Nangui Djorogo Sévérin prend le pouvoir à Anono
Le combat fut épique et héroïque, mais la sagesse et la fraternité légendaire du peuple Atchan a triomphé des esprits chagrins. Dougbô et Tchagba autrefois à couteau tiré sur la succession de la chefferie dans le village d’Anono, ont fini par fumer le calumet de la paix. Aujourd’hui ayant tous les leviers en main, les Tchagba se sont choisi un chef en la personne de Nangui Djorogo Sévérin, présenté officiellement le vendredi dernier.

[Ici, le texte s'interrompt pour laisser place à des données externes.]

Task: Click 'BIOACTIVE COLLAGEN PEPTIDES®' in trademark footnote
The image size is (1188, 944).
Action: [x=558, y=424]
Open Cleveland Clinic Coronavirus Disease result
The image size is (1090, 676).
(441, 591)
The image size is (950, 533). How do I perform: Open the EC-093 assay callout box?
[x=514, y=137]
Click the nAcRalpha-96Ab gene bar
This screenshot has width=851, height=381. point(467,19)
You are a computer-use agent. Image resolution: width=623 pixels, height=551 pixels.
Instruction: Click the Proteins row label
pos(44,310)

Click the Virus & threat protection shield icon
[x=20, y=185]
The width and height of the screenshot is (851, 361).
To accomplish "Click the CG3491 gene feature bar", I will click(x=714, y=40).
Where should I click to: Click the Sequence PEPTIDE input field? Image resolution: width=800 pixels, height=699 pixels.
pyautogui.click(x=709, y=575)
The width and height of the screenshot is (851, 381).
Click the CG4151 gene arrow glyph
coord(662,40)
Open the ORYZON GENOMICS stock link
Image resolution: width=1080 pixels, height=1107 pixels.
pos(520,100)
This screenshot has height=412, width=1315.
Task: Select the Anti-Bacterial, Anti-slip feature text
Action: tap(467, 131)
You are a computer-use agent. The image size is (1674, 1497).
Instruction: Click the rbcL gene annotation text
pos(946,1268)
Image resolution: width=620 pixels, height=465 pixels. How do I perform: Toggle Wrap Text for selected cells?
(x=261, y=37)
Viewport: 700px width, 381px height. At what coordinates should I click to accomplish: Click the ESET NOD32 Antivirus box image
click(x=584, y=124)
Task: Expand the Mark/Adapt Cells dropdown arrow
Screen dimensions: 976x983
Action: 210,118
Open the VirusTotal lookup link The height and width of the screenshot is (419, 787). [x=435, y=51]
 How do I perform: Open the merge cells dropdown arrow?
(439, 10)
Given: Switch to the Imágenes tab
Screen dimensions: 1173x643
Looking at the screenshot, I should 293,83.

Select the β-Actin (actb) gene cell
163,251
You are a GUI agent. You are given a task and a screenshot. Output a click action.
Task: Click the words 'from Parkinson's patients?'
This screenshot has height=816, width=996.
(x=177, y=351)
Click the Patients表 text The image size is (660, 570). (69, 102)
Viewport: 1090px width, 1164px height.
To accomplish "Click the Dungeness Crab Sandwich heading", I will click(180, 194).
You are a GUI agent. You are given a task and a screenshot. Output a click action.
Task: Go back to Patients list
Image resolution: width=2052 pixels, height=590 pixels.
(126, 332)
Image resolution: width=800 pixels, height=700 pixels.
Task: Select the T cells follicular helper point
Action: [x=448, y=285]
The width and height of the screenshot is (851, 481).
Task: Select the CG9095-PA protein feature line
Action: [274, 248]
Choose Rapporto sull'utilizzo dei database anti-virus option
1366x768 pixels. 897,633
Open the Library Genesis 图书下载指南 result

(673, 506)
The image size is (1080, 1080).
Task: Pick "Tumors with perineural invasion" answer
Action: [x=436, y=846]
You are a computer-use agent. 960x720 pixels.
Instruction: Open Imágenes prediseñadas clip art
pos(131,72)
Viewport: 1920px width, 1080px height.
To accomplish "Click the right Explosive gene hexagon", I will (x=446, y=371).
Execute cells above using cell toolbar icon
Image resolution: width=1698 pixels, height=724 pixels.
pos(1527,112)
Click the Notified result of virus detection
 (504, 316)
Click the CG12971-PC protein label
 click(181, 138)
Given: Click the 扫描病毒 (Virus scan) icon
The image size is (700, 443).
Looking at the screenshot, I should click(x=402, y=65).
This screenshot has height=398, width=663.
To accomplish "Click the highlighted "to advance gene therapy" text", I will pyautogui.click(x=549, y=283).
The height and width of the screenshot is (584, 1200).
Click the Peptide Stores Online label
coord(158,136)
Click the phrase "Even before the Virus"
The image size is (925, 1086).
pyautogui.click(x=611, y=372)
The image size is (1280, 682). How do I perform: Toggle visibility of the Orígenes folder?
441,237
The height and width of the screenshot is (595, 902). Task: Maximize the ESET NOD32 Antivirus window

Anciennement porte-parole du village, le nouveau chef d’Anono est un homme du sérail. Rompu à la pure tradition Atchan, il se fait appeler affectueusement, Osei Tutu, du nom du célèbre roi Ashanti de la seconde moitié du 17ème siècle dont il se réclame. La cérémonie de présentation du nouveau chef du village d’Anono qui s’est tenue très tôt le matin -c’est la tradition- fut sobre mais rempli de symboles. Après quelques instants de suspens avant de dévoiler le nom du chef, l’orateur du jour a tenu à faire la précision suivante : «on n’a pas besoin d’un chef intellectuel à la tête du village. Le doyen d’âge va prier pour que vous sachiez qu’on a un seul chef, Nangui Djorogo Sévérin», a-t-il indiqué sous les hourras de ses promotionnaires. Puis le doyen d’âge, Alouê Jacques, de lui prodiguer des bénédictions dans la réussite de sa tâche. Avant que le porte-parole principal du village ne lui prodiguât les conseils d’usages, à l’unisson, ils élevèrent dans une harmonie symphonique et mélodieuse, une chanson de guerre, comme pour indiquer a-t-on appris plus tard, que la hache de guerre a été enterrée définitivement. Lorsqu’il lui revient de prendre la parole, le chef Osei Tutu prononcera un discours rassembleur. Au point de s’engager à aller rencontrer les sages du village pour que chacun puisse laisser derrière soit, les incompréhensions d’hier. Mieux, au-delà des paroles, la nouvelle équipe dirigeante dont nous avons eu l’occasion de rencontrer certains, renferme la crème des talents et connaissances Atchan d’Anono. Avec pour chef de cabinet, Aymar Aga, communicateur et tour de garde de la chefferie, Michel Abléké, grand intellectuel, polyglotte et notable… il n’y a pas de raison que le règne d’Osei Tutu ne reste graver dans le marbre de cette communauté villageoise qui ne demande que le meilleur pour elle.